_Prompt_
An exact, complete copy of the entries is what is needed.

_Stored records_
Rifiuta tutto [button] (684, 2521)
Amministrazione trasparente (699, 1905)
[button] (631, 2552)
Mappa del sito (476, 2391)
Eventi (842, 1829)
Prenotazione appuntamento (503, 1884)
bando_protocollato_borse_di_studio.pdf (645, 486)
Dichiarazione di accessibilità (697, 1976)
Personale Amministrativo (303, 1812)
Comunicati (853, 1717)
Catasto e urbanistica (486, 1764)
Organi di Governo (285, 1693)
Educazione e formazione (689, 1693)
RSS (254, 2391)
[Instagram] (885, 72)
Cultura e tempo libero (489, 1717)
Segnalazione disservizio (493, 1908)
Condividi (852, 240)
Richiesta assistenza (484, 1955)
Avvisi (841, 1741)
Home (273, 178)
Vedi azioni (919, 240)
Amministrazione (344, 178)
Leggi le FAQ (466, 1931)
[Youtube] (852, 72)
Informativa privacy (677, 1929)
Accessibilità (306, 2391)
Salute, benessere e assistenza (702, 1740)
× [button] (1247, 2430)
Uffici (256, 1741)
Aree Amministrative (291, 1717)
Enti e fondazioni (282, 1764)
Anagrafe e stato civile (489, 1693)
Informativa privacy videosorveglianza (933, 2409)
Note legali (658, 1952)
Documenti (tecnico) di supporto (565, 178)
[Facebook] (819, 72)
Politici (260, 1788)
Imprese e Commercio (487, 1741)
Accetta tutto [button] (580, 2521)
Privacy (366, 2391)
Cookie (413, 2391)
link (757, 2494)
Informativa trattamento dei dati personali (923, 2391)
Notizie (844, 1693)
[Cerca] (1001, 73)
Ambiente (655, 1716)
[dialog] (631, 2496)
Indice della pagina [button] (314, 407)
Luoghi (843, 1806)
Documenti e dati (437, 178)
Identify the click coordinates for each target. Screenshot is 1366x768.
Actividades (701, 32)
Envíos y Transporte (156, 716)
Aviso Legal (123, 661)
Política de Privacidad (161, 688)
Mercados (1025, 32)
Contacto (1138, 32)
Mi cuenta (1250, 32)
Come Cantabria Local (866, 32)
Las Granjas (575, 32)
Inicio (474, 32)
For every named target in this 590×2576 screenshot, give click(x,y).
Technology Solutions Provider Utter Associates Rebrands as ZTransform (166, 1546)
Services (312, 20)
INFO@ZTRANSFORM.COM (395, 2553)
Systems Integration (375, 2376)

_Expected output_
Rifiuta tutto [button] (684, 2521)
Amministrazione trasparente (699, 1905)
[button] (631, 2552)
Mappa del sito (476, 2391)
Eventi (842, 1829)
Prenotazione appuntamento (503, 1884)
bando_protocollato_borse_di_studio.pdf (645, 486)
Dichiarazione di accessibilità (697, 1976)
Personale Amministrativo (303, 1812)
Comunicati (853, 1717)
Catasto e urbanistica (486, 1764)
Organi di Governo (285, 1693)
Educazione e formazione (689, 1693)
RSS (254, 2391)
[Instagram] (885, 72)
Cultura e tempo libero (489, 1717)
Segnalazione disservizio (493, 1908)
Condividi (852, 240)
Richiesta assistenza (484, 1955)
Avvisi (841, 1741)
Home (273, 178)
Vedi azioni (919, 240)
Amministrazione (344, 178)
Leggi le FAQ (466, 1931)
[Youtube] (852, 72)
Informativa privacy (677, 1929)
Accessibilità (306, 2391)
Salute, benessere e assistenza (702, 1740)
× [button] (1247, 2430)
Uffici (256, 1741)
Aree Amministrative (291, 1717)
Enti e fondazioni (282, 1764)
Anagrafe e stato civile (489, 1693)
Informativa privacy videosorveglianza (933, 2409)
Note legali (658, 1952)
Documenti (tecnico) di supporto (565, 178)
[Facebook] (819, 72)
Politici (260, 1788)
Imprese e Commercio (487, 1741)
Accetta tutto [button] (580, 2521)
Privacy (366, 2391)
Cookie (413, 2391)
link (757, 2494)
Informativa trattamento dei dati personali (923, 2391)
Notizie (844, 1693)
[Cerca] (1001, 73)
Ambiente (655, 1716)
[dialog] (631, 2496)
Indice della pagina [button] (314, 407)
Luoghi (843, 1806)
Documenti e dati (437, 178)
Identify the click coordinates for each target. Screenshot is 1366x768.
Actividades (701, 32)
Envíos y Transporte (156, 716)
Aviso Legal (123, 661)
Política de Privacidad (161, 688)
Mercados (1025, 32)
Contacto (1138, 32)
Mi cuenta (1250, 32)
Come Cantabria Local (866, 32)
Las Granjas (575, 32)
Inicio (474, 32)
For every named target in this 590×2576 screenshot, give click(x,y).
Technology Solutions Provider Utter Associates Rebrands as ZTransform (166, 1546)
Services (312, 20)
INFO@ZTRANSFORM.COM (395, 2553)
Systems Integration (375, 2376)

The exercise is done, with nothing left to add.